══ Dataset extract ══

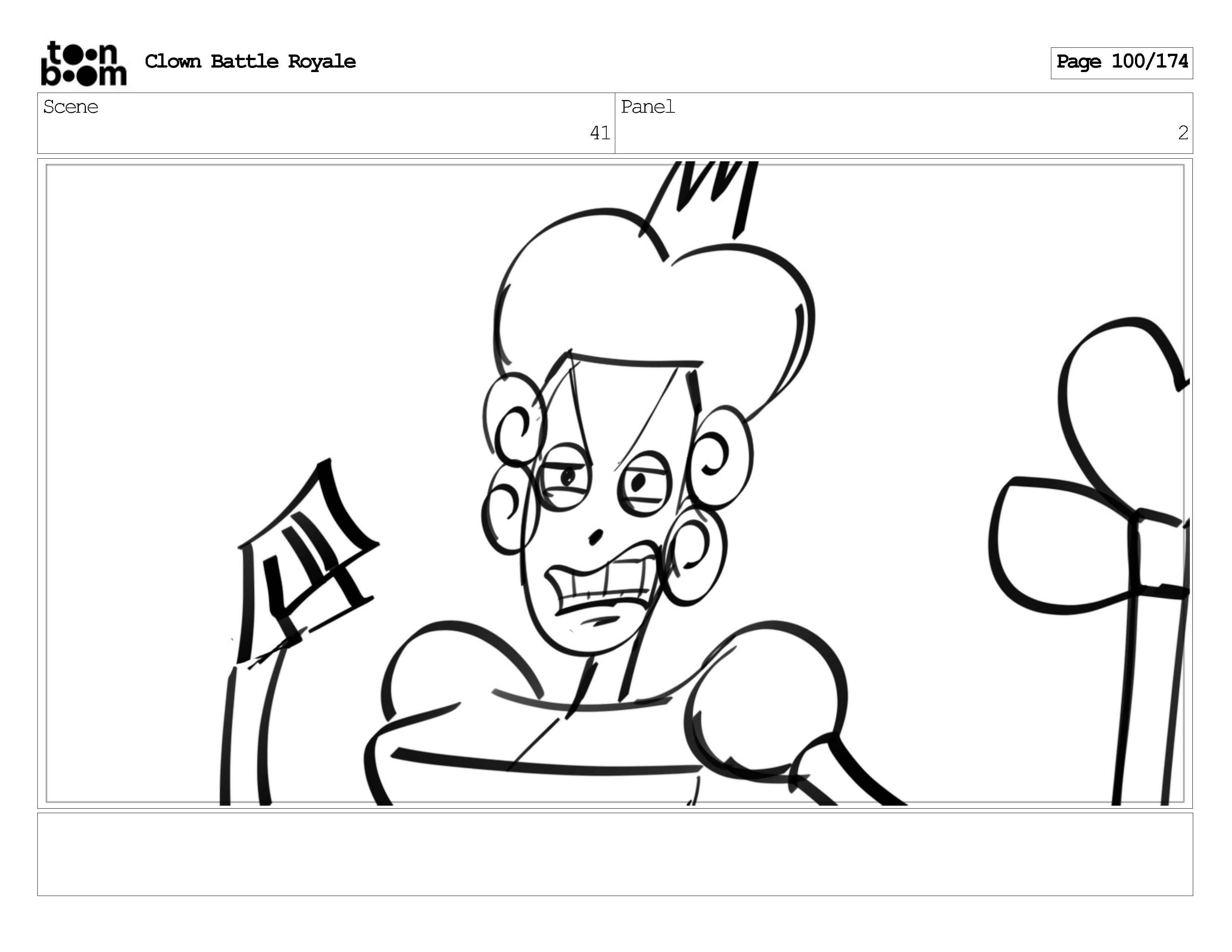Click the Scene label
This screenshot has width=1232, height=952.
click(71, 107)
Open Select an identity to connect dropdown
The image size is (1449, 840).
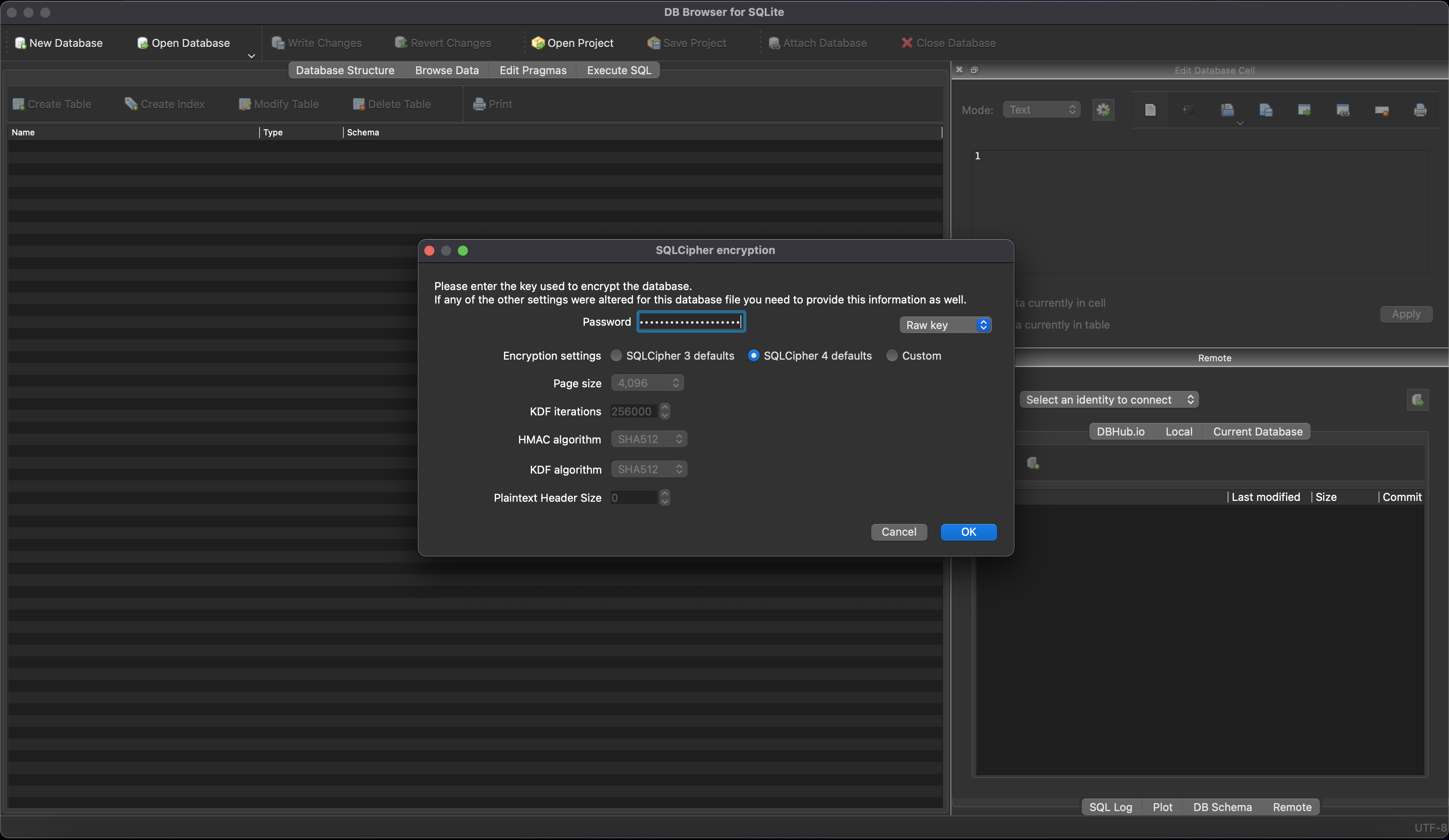pos(1109,399)
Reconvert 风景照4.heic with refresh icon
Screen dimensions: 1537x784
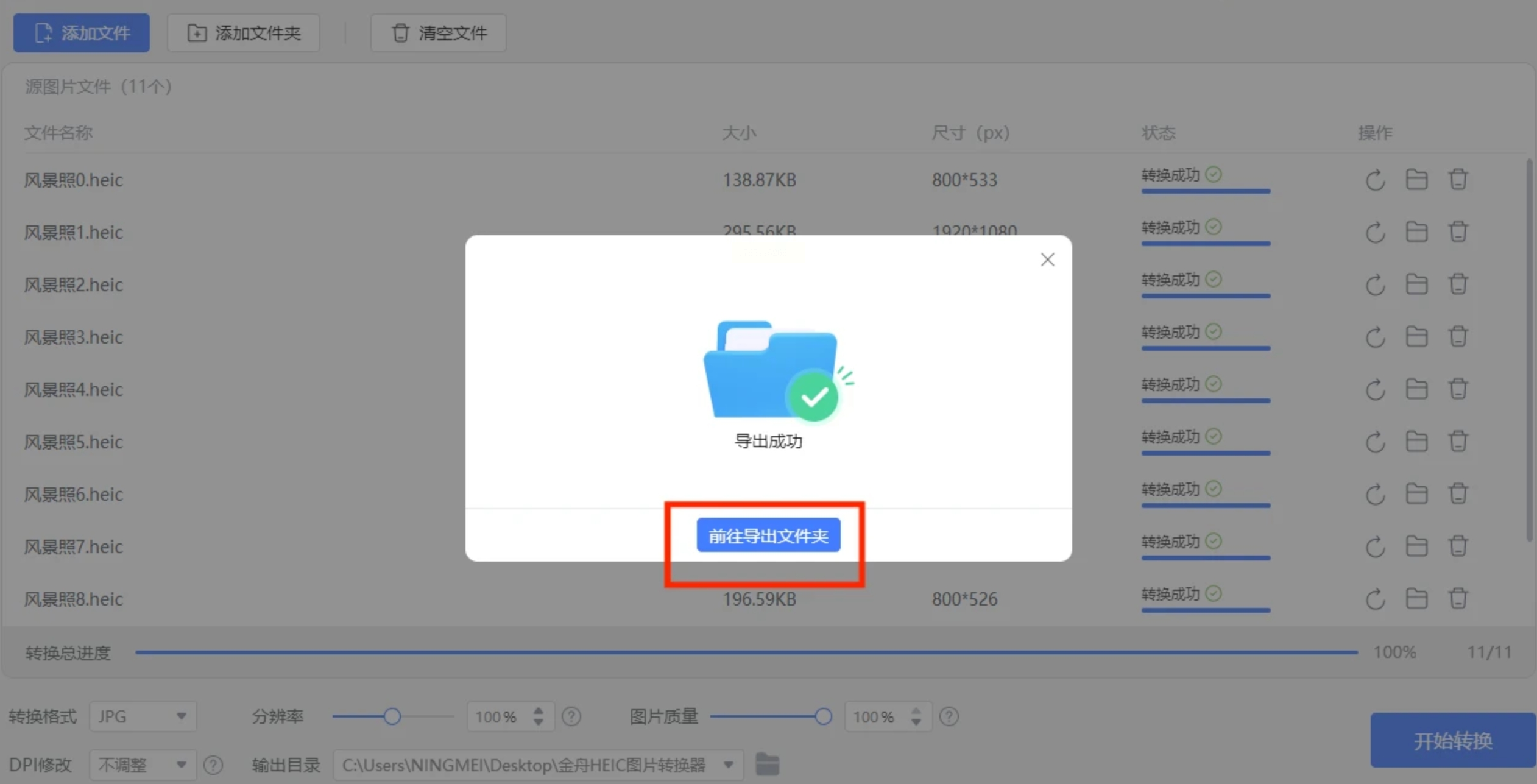pyautogui.click(x=1374, y=390)
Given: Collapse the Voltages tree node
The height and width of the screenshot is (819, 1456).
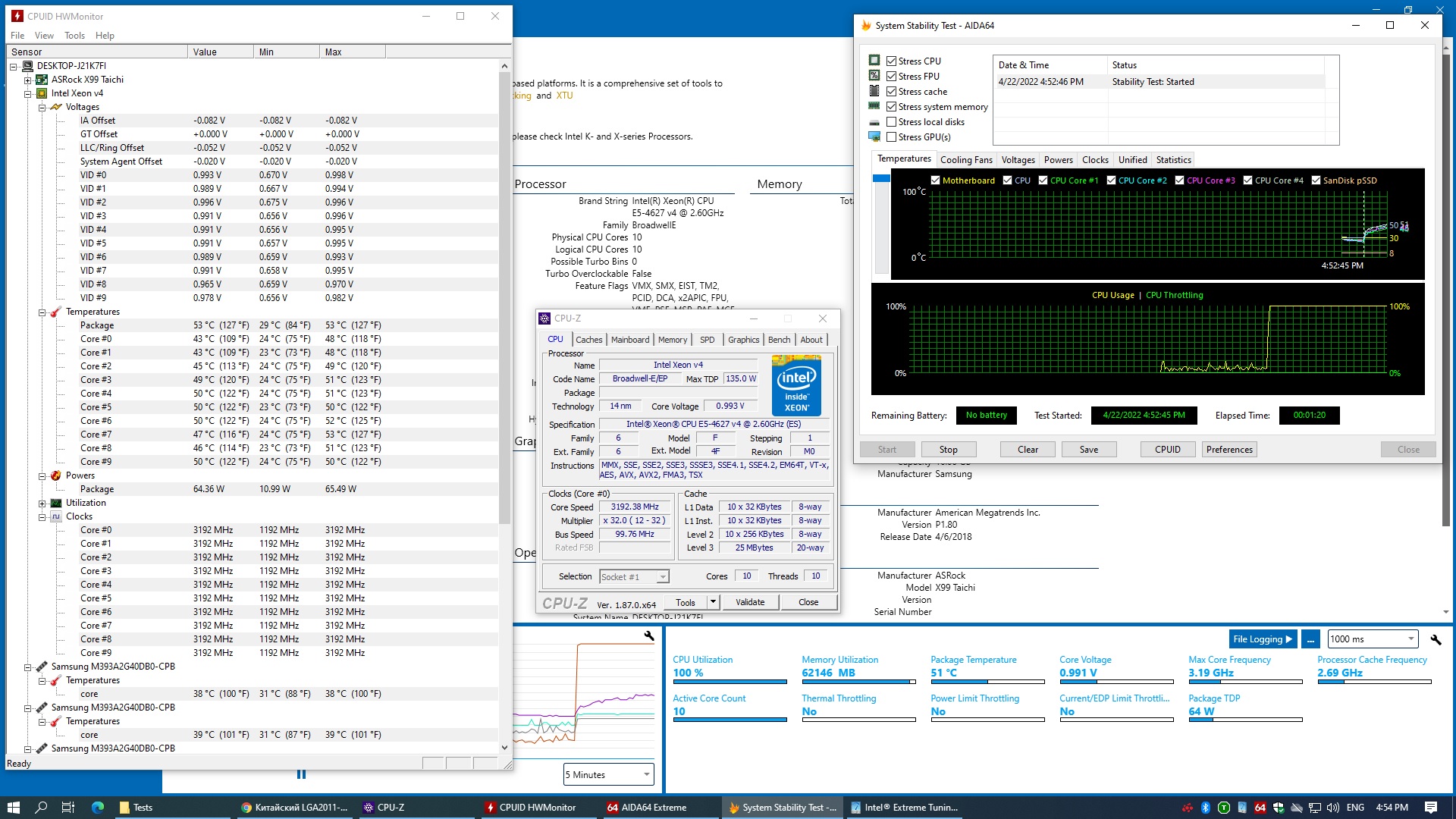Looking at the screenshot, I should [x=42, y=107].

═══

Find the line that contains "Reconvert 风景照4.heic with refresh icon" and repeat it, along with every line after it to the end of the data, exactly; drop the pictures.

Reconvert 风景照4.heic with refresh icon
Screen dimensions: 1537x784
pyautogui.click(x=1374, y=390)
Given: Collapse the Voltages tree node
The height and width of the screenshot is (819, 1456).
Looking at the screenshot, I should [x=42, y=107].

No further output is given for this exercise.